[Guest]

On a certain island, every two people are either friends or foes, the king wants to hold a certain competition in which out of the 6 competitors 3 people are chosen (randomly) every round to perform a certain task, but the king's condition is that in every team of 3 there will not be 3 friends or 3 foes, find the king a group of 6 people for this competition...

[Guest]

This puzzle is simple, if psychology is used in place of math. Theoretically, if every other person is either a friend or foe, two groups will form. Both groups of friends that are enemies of each other. Take two from on and one from the other.

[dark_magician_92]

On a certain island, every two people are either friends or foes, the king wants to hold a certain competition in which out of the 6 competitors 3 people are chosen (randomly) every round to perform a certain task, but the king's condition is that in every team of 3 there will not be 3 friends or 3 foes, find the king a group of 6 people for this competition...
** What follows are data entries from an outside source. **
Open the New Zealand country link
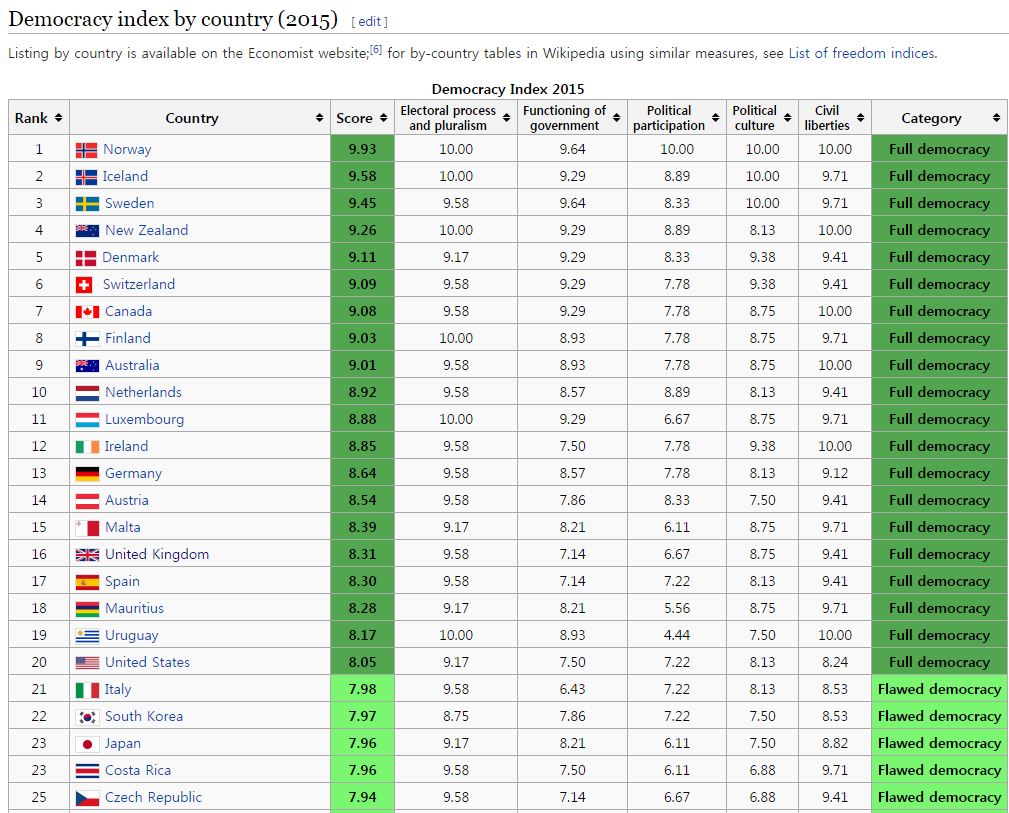This screenshot has width=1009, height=813. tap(146, 230)
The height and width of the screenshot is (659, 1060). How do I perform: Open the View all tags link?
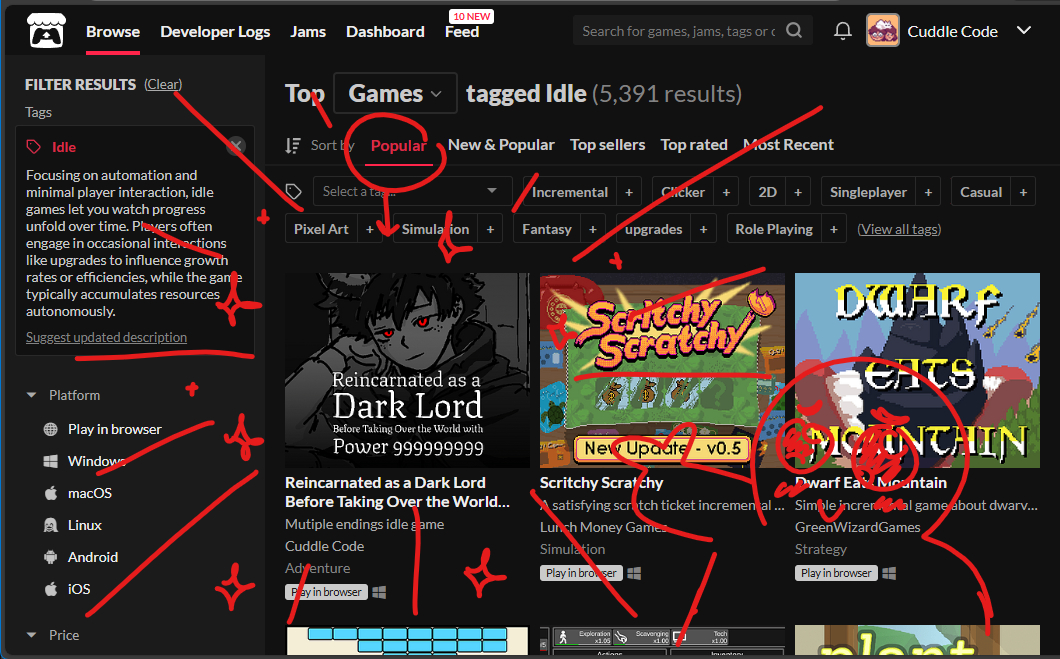(898, 229)
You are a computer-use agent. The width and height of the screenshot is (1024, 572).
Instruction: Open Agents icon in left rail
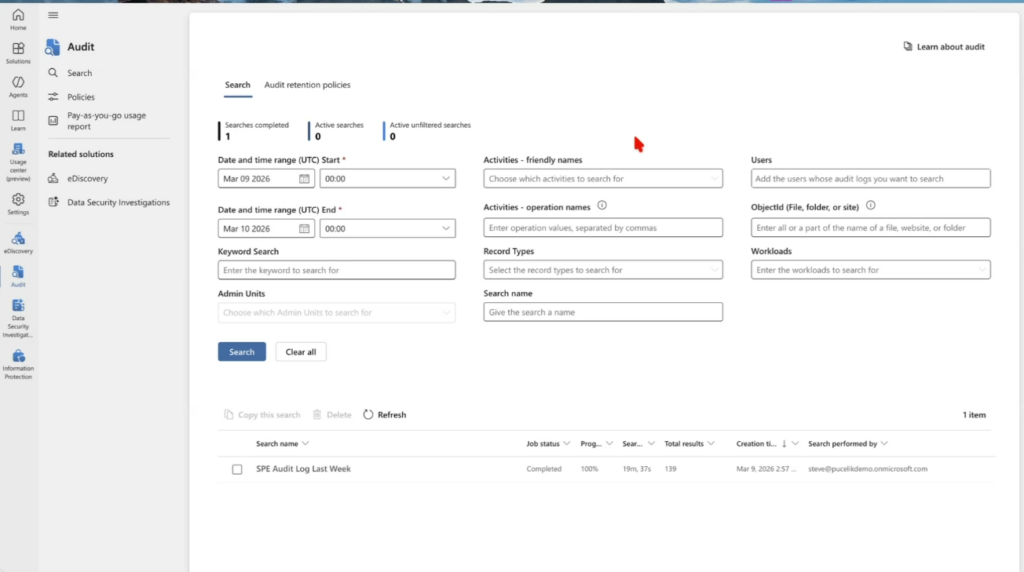coord(18,84)
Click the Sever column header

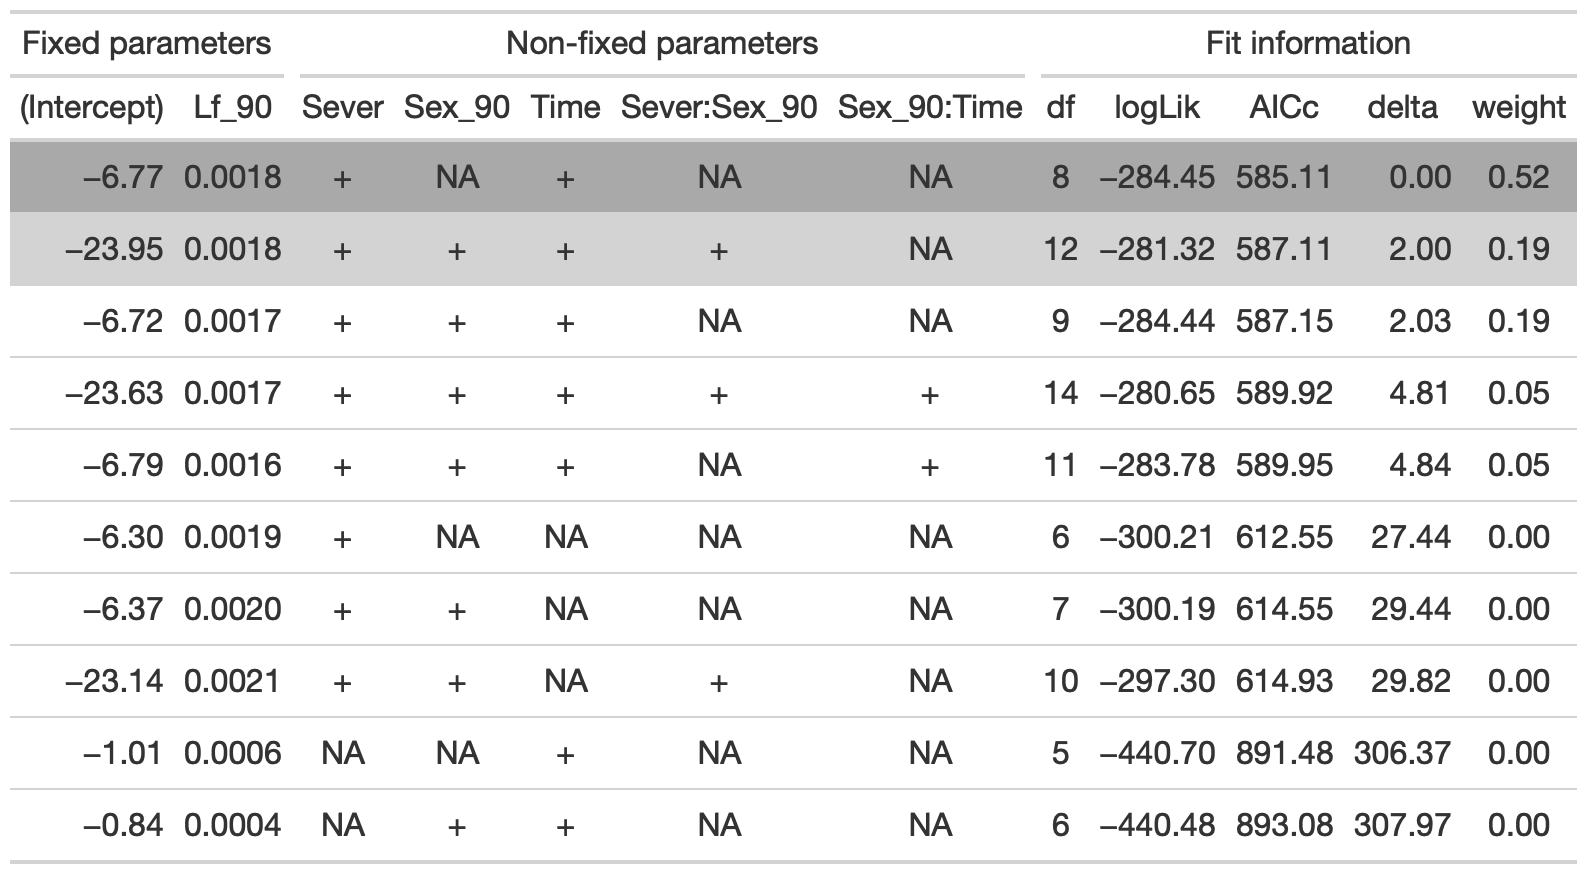coord(343,107)
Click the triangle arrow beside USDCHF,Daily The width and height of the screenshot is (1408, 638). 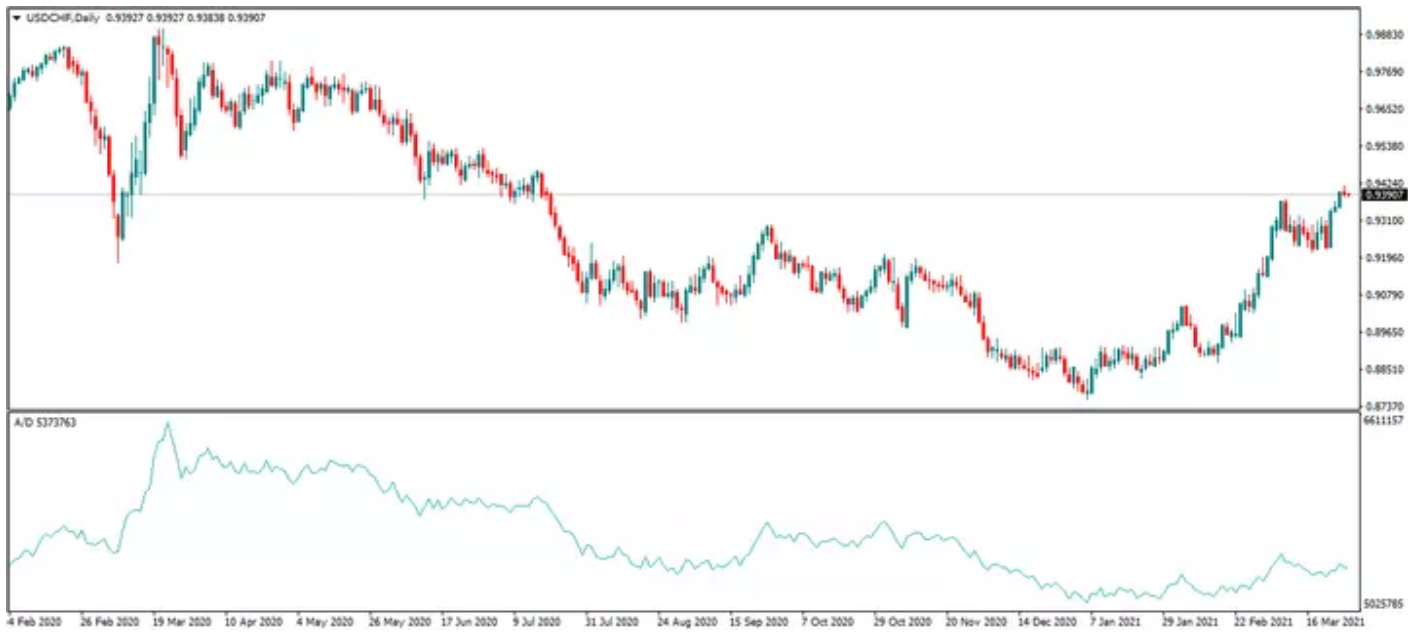[x=17, y=18]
sorry anza, but i dint get what we have to do in the question

[superprismatic]

On a certain island, every two people are either friends or foes, the king wants to hold a certain competition in which out of the 6 competitors 3 people are chosen (randomly) every round to perform a certain task, but the king's condition is that in every team of 3 there will not be 3 friends or 3 foes, find the king a group of 6 people for this competition...

I must not understand something. Is it not possible that every pair of persons on the island are enemies? In which case there is no solution to the problem. Perhaps you have some unspecified rules about enemy/friend relationships.

Edited January 1, 2011 by superprismatic

[Guest]

Hmm let me explain:

Each two people are either friends with each other or enemies.

You job is to pick six people, they can be friends or foes or anything you want, the condition is that when you pick 3 from those 6 you will not get three enemies or 3 friends, example:

ABDCEF

List of friends:

AB

AC

AD

BC

BD

BF

DF

EF

And the rest are enemies, but this choice is not good because you can see A B and C are all friends (A is friends with B, B is friends with C, C is friends with A) you need a combination that no matter what 3 people you pick there will be at least one friendship and one enemyship...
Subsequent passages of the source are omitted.